◆ **REQUIREMENTS**
Repeat, word for word, the lines of the listing below, starting with the line containing "Where should I" and going on through the end of the listing, and omit the pictures.

◆ **INPUT MATERIAL**
..............................
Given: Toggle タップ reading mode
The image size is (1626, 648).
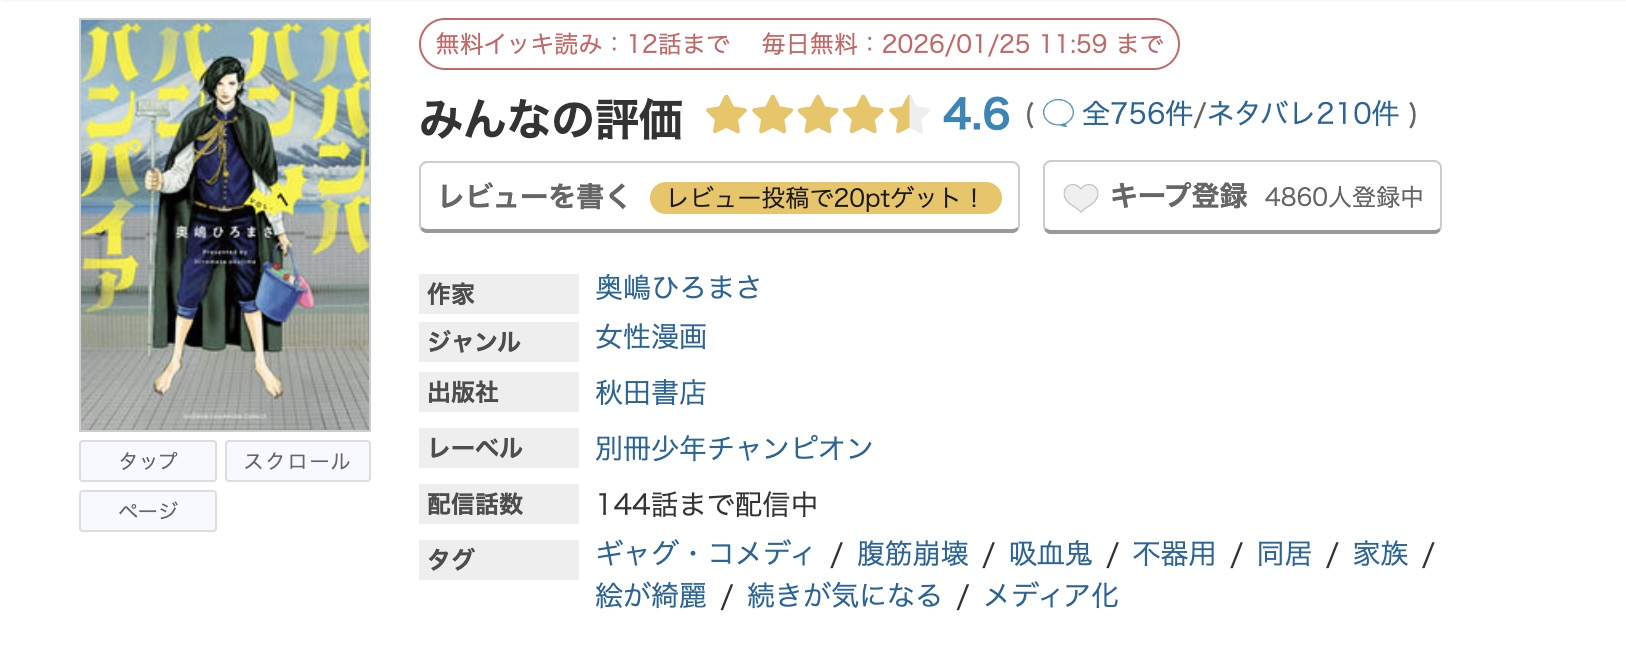Looking at the screenshot, I should (147, 461).
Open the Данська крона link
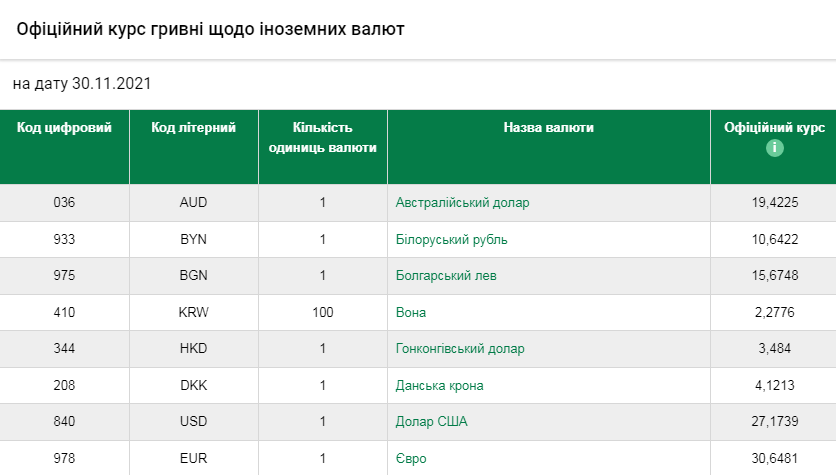The height and width of the screenshot is (475, 836). pyautogui.click(x=441, y=386)
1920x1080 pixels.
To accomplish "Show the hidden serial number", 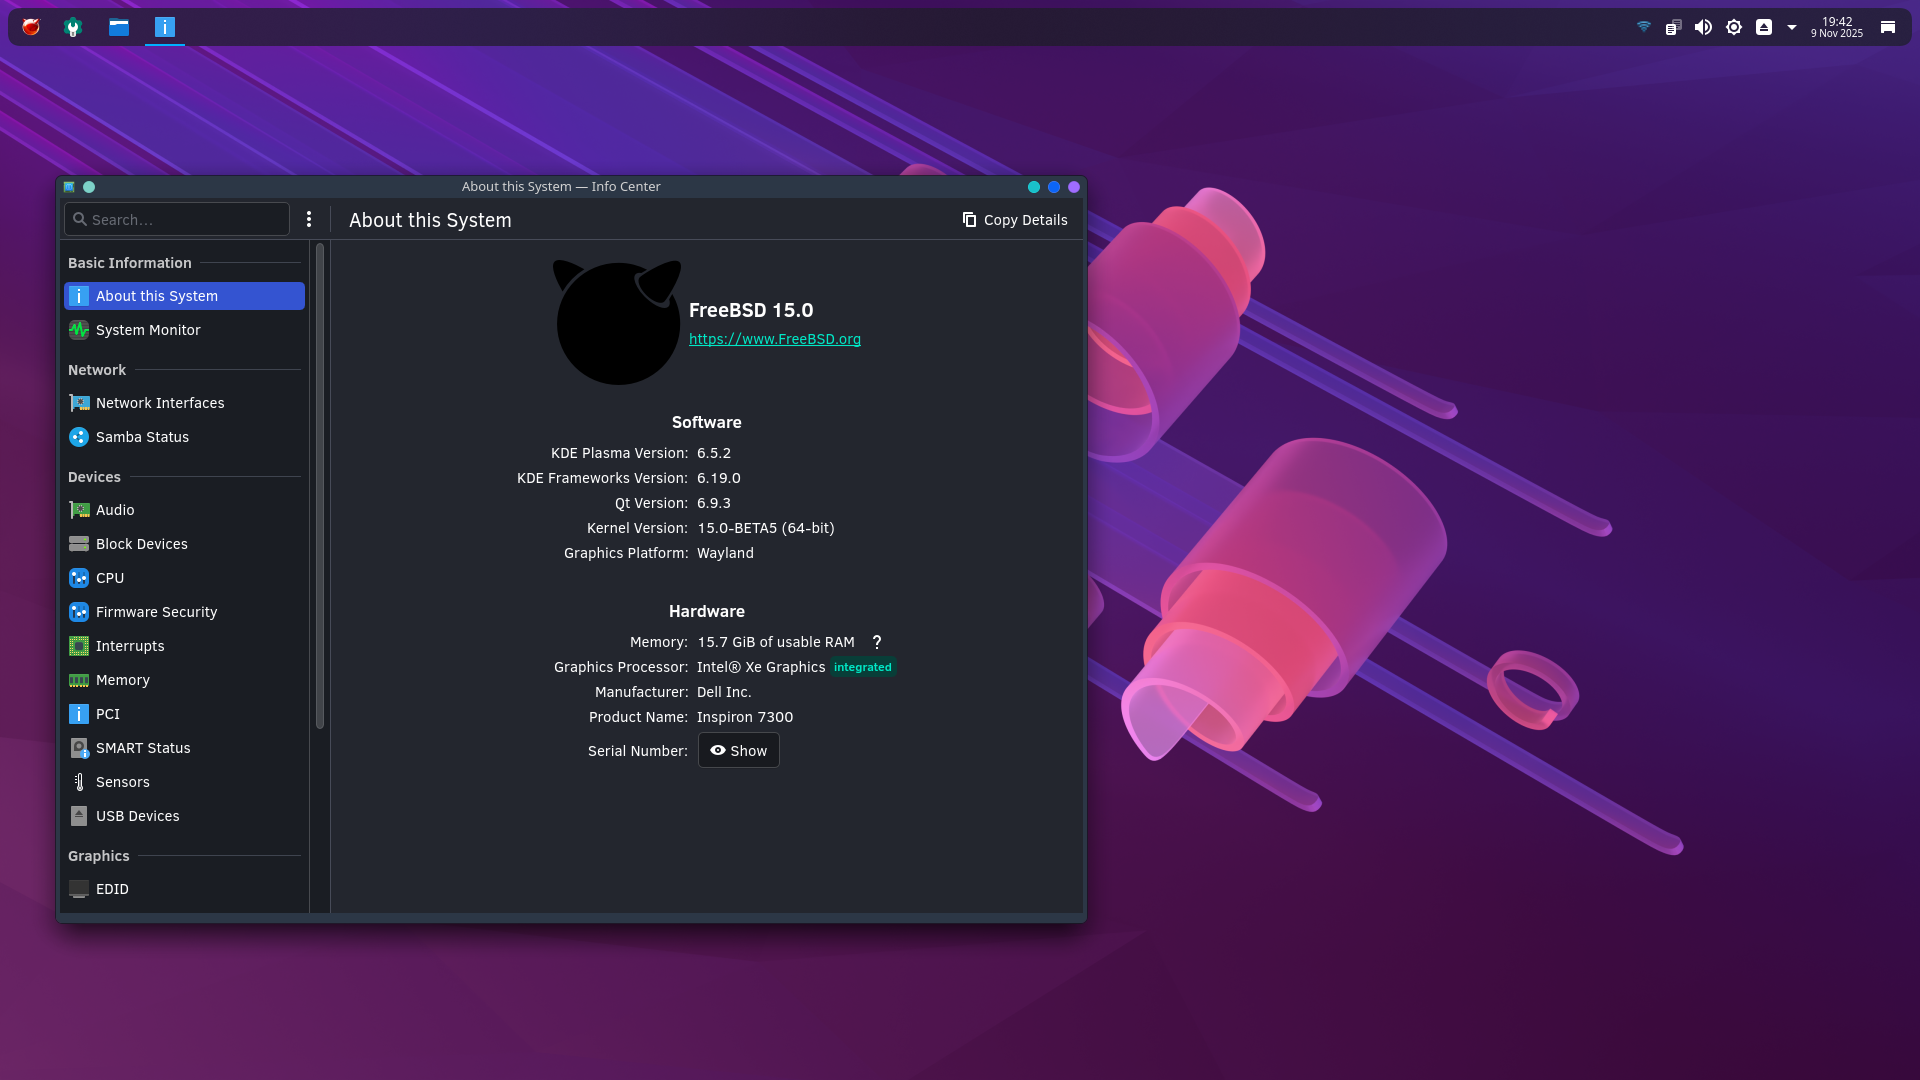I will 738,751.
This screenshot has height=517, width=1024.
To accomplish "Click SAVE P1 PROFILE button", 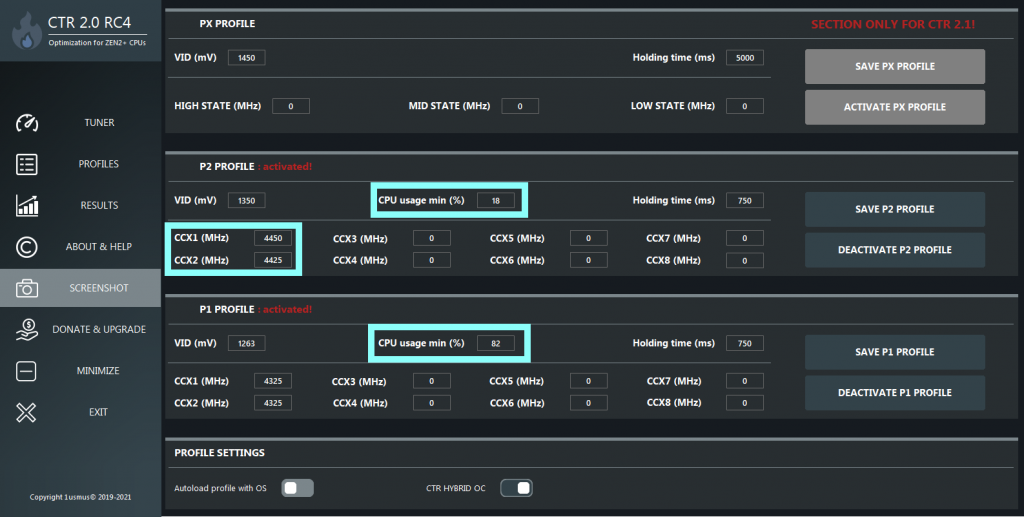I will click(x=894, y=352).
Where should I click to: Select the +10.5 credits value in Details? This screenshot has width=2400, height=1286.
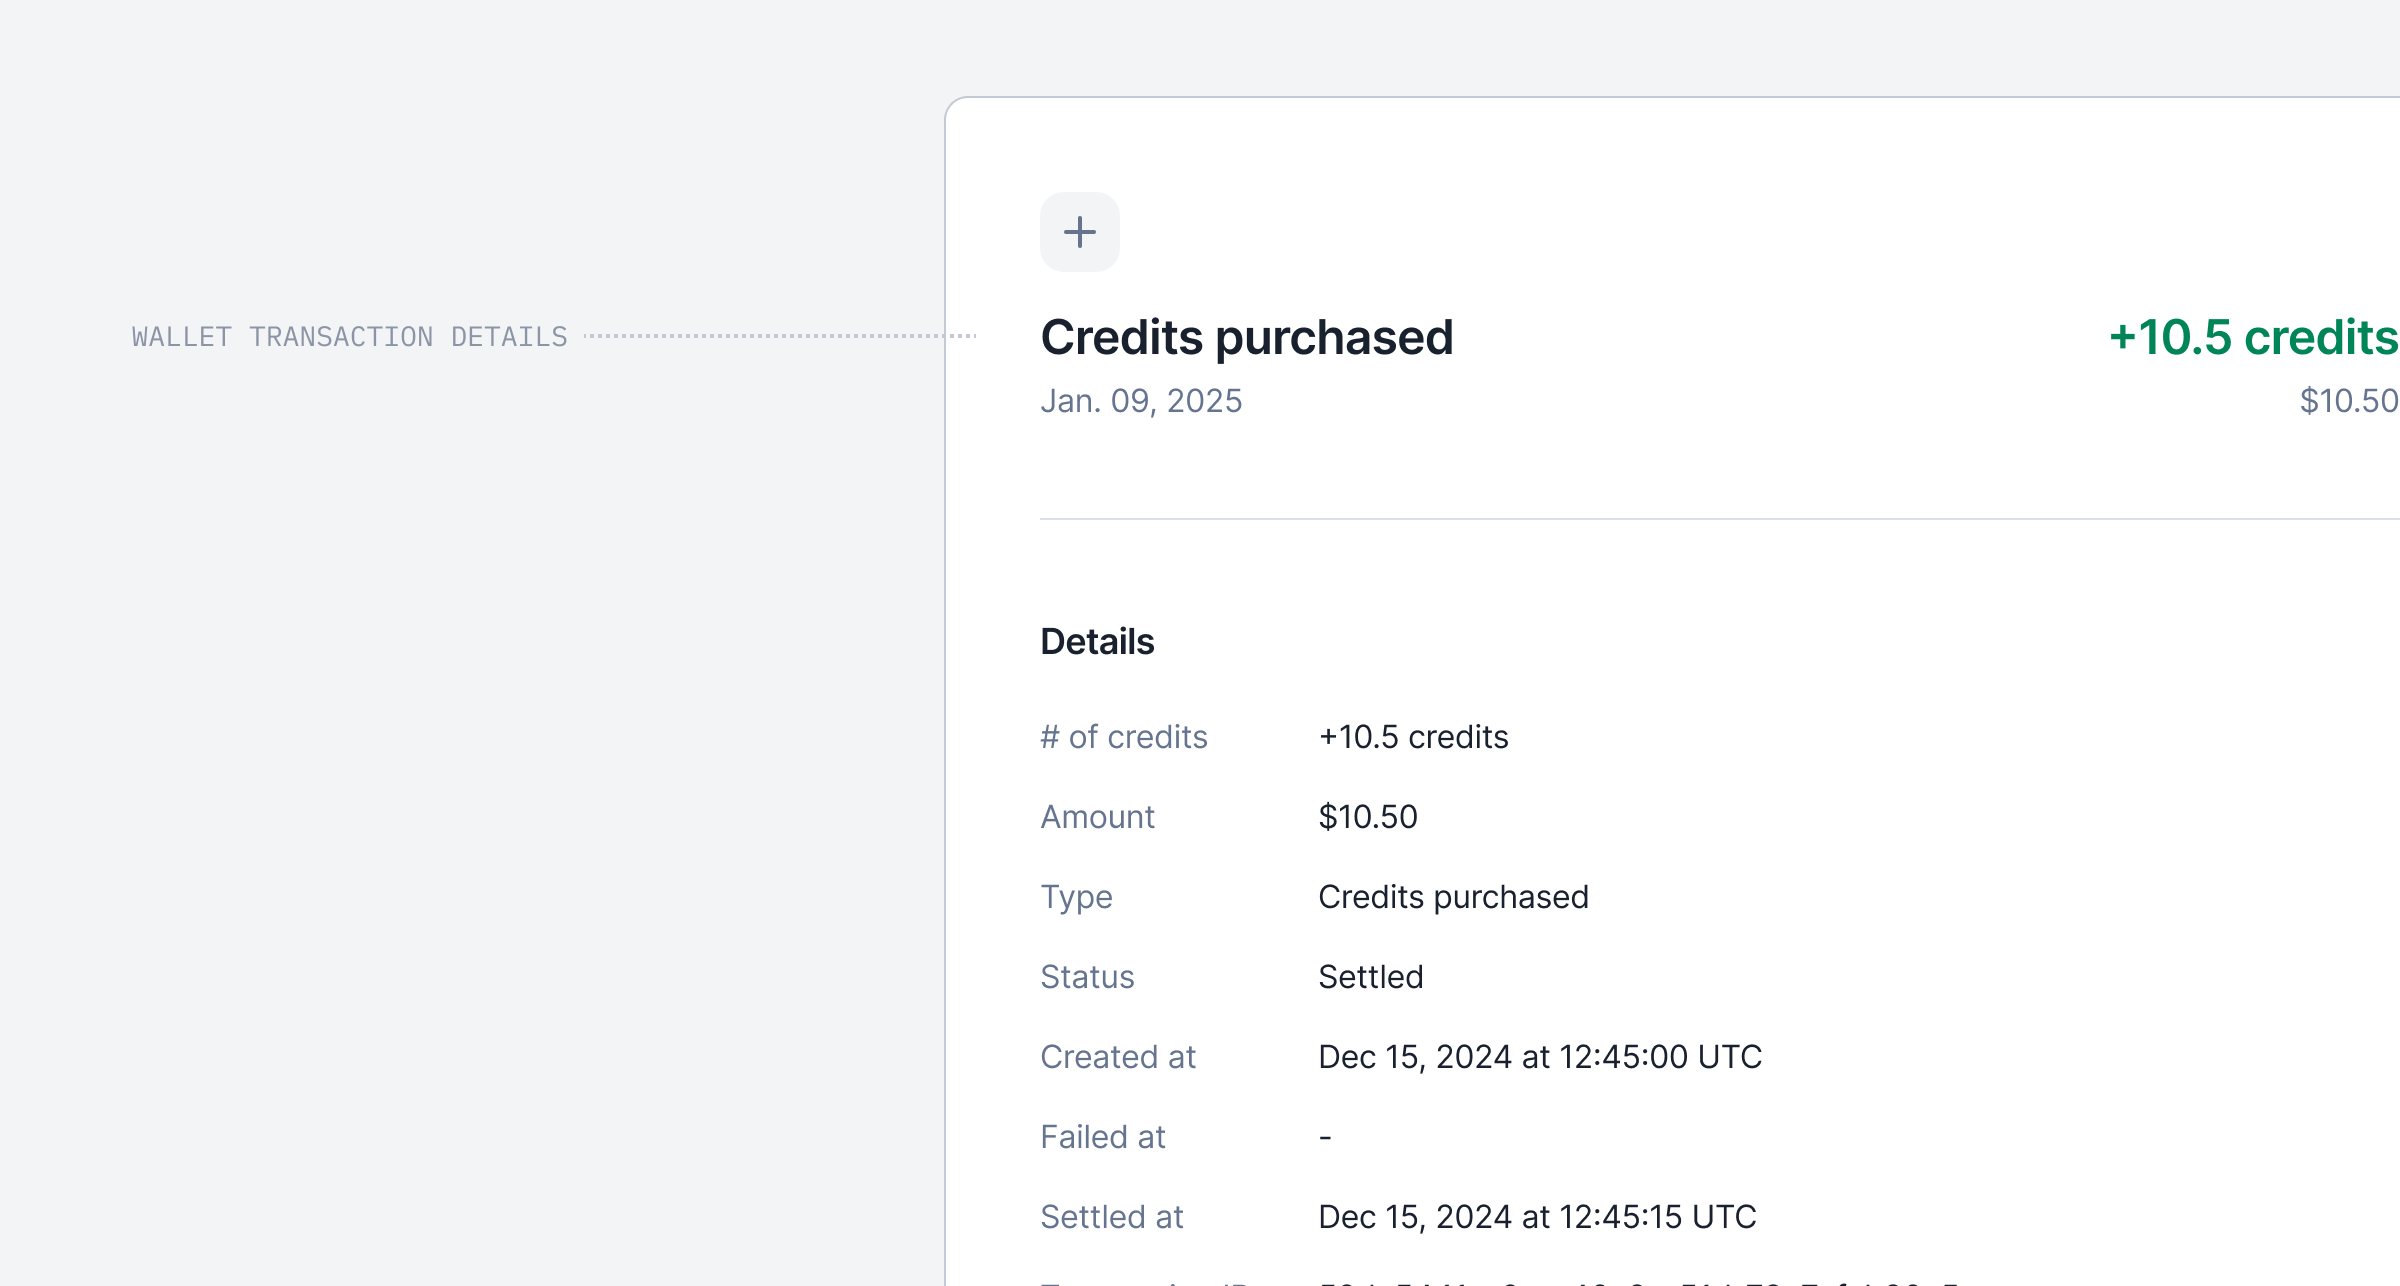tap(1413, 737)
..............................
◆ **FULL RESPONSE**
Where should I click to: Select the +10.5 credits value in Details? This screenshot has width=2400, height=1286.
tap(1413, 737)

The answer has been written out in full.